### Required work
Rewrite the items as a numbered list, from the line with "This screenshot has height=485, width=690." through the end of the items, skipping any blank lines. Leave the pictures out of your answer.

### Rows of pointing data
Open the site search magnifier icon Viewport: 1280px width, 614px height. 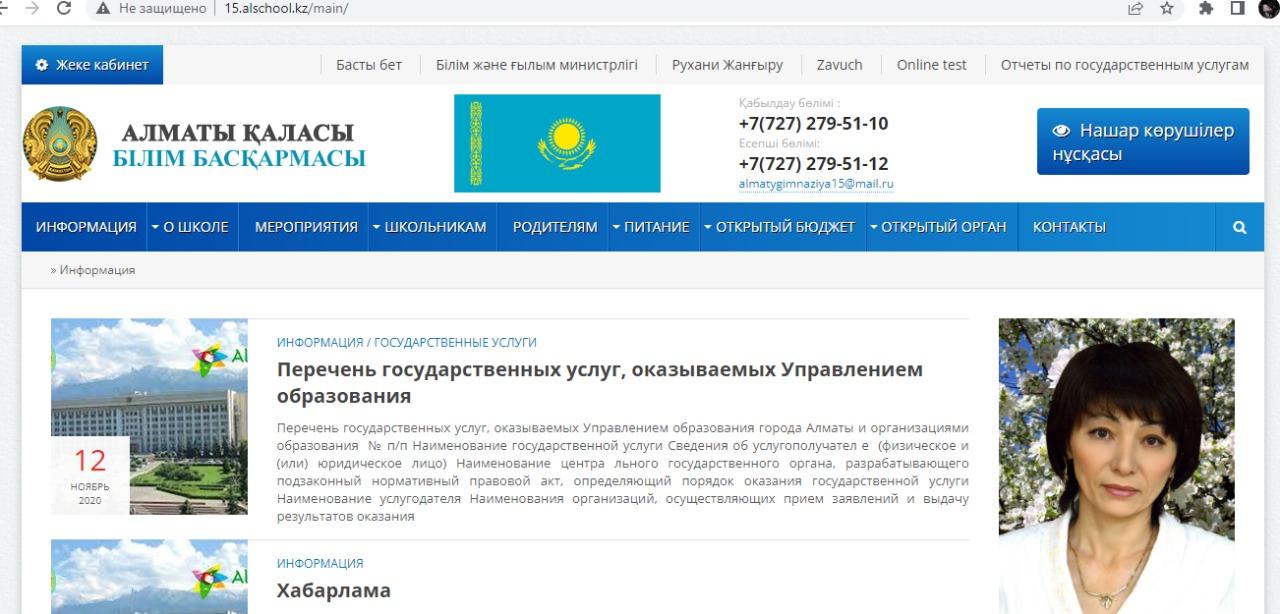[x=1240, y=227]
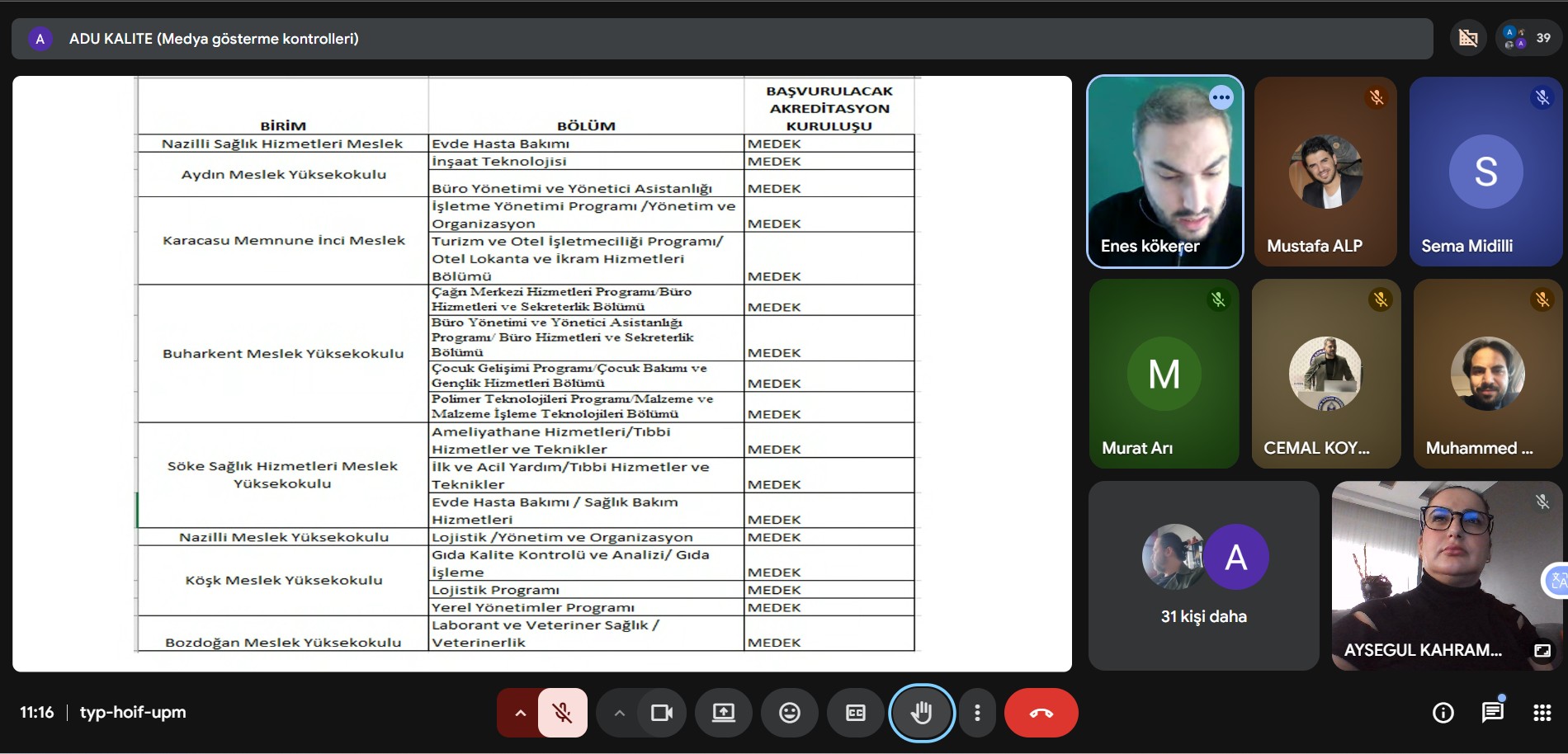The width and height of the screenshot is (1568, 754).
Task: Click the crossed-out presentation icon at top
Action: pyautogui.click(x=1468, y=38)
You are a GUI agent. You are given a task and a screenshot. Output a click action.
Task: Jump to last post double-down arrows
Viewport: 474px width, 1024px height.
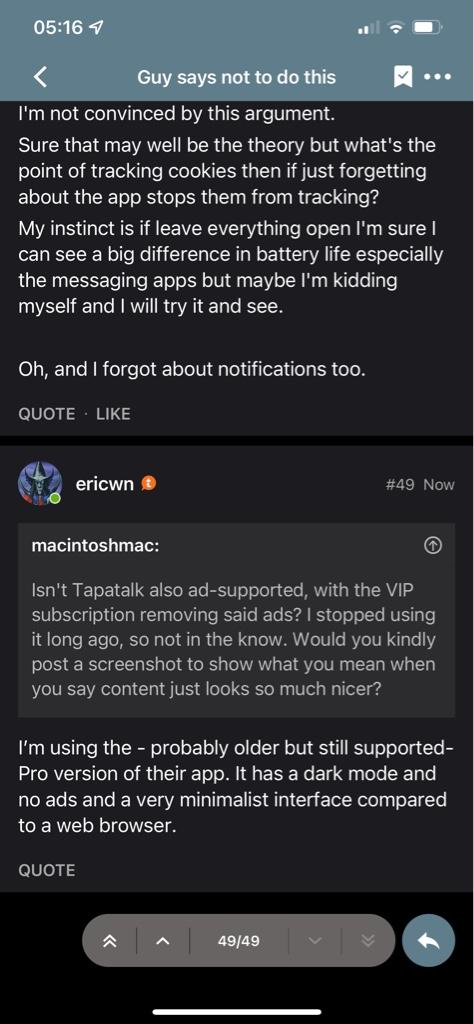368,941
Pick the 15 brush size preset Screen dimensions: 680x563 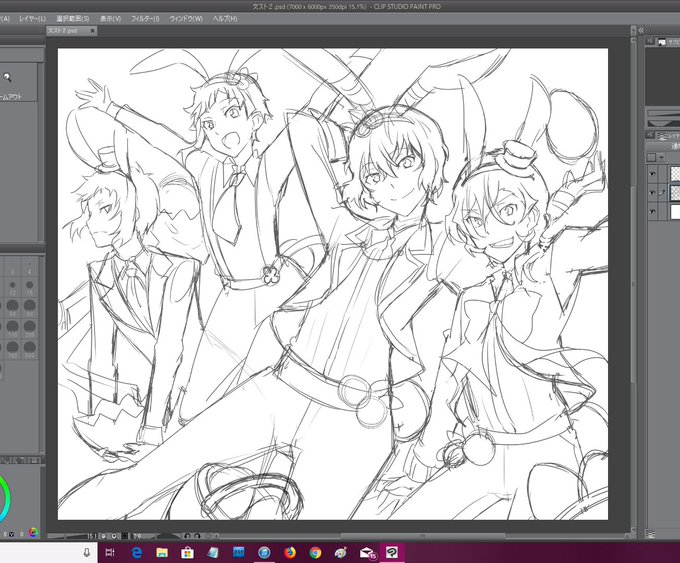pos(29,286)
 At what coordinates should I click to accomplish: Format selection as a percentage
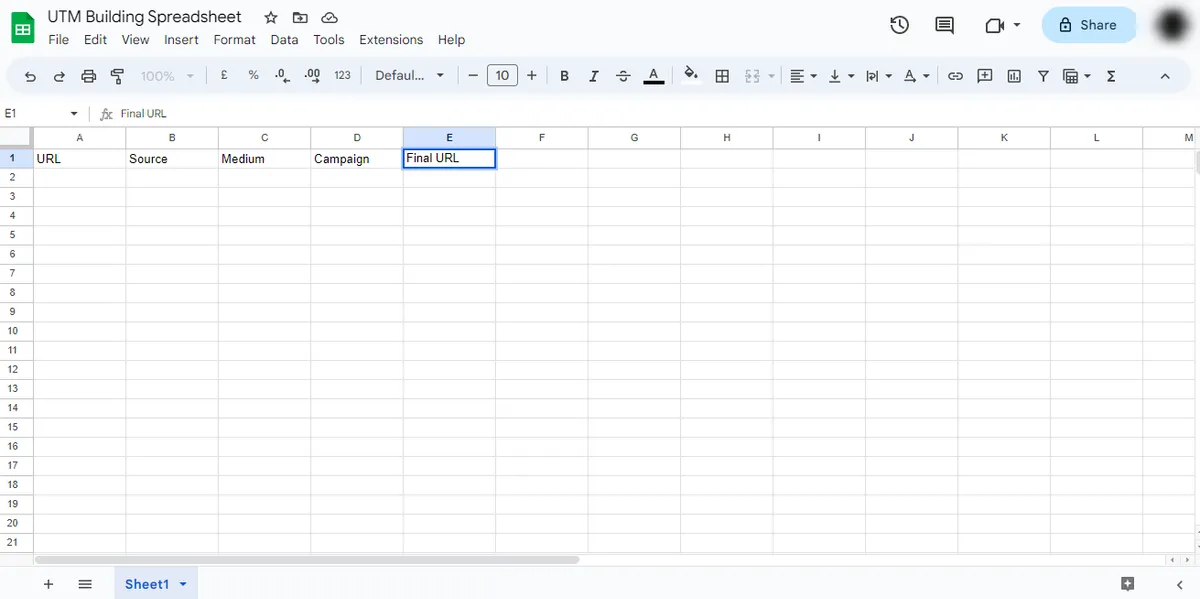click(x=252, y=75)
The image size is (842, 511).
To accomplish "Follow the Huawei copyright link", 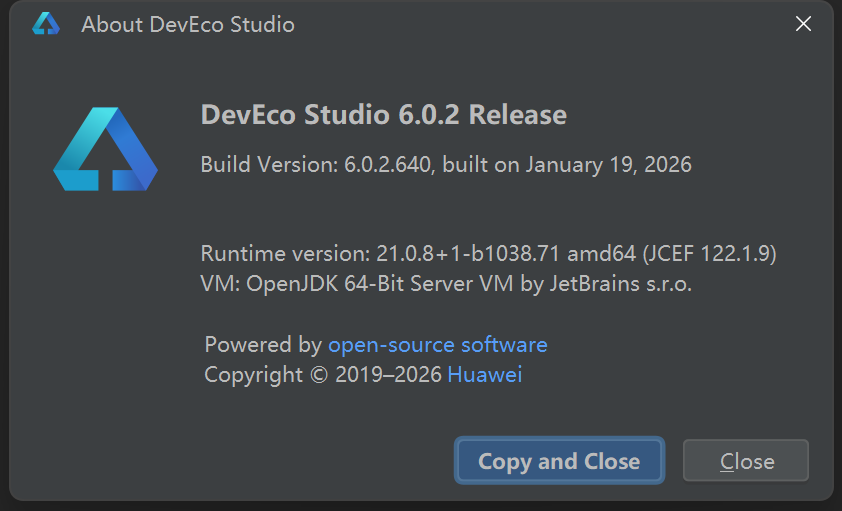I will click(x=484, y=375).
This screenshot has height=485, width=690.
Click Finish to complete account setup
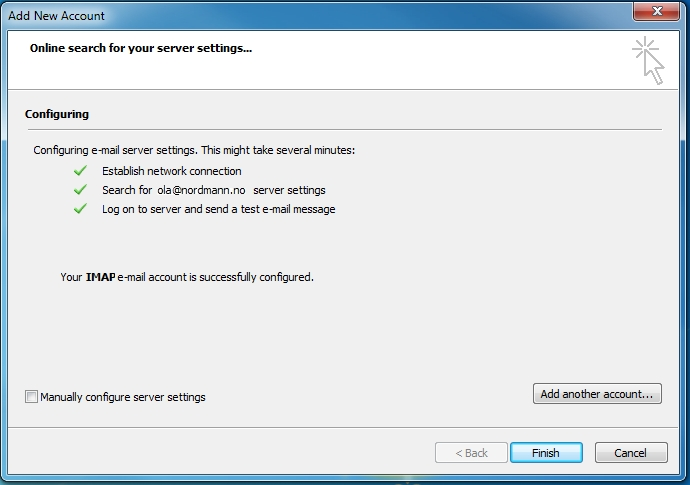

### Solved problem
1. This screenshot has height=485, width=690.
2. Click Finish to complete account setup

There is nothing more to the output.